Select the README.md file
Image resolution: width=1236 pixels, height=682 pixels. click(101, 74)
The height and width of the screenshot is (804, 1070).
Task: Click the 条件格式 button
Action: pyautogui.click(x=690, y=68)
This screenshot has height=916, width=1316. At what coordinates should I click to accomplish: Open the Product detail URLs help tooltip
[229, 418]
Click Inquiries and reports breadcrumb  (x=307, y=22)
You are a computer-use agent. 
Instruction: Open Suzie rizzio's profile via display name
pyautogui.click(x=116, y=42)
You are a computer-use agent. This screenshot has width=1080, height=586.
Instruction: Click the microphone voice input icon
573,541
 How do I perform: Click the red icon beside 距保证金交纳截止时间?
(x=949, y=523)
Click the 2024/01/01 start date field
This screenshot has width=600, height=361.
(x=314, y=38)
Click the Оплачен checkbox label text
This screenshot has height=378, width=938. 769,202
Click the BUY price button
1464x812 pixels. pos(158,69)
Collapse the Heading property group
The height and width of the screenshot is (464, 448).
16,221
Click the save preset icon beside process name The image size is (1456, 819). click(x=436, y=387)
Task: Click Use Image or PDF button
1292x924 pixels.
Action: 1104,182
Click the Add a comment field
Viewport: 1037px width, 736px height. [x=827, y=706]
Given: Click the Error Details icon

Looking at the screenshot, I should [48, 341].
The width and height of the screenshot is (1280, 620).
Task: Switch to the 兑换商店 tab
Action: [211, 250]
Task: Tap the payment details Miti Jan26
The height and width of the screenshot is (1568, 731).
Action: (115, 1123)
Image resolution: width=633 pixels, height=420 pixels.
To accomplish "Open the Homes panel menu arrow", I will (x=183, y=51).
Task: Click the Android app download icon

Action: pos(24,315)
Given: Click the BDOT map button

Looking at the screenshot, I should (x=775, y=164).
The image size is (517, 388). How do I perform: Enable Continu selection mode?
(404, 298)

+++++

• WORK INSTRUCTIONS: Which lines in the records above contain the string "This"? Copy each such line in full, and count a match only when the case is identical.

• WRITTEN SOLUTION:
This screenshot has height=916, width=1316. At what coordinates should I click to accomplish: Open the Product detail URLs help tooltip
You are a computer-use agent. This screenshot has width=1080, height=586.
This screenshot has width=600, height=361.
This screenshot has height=378, width=938. 769,202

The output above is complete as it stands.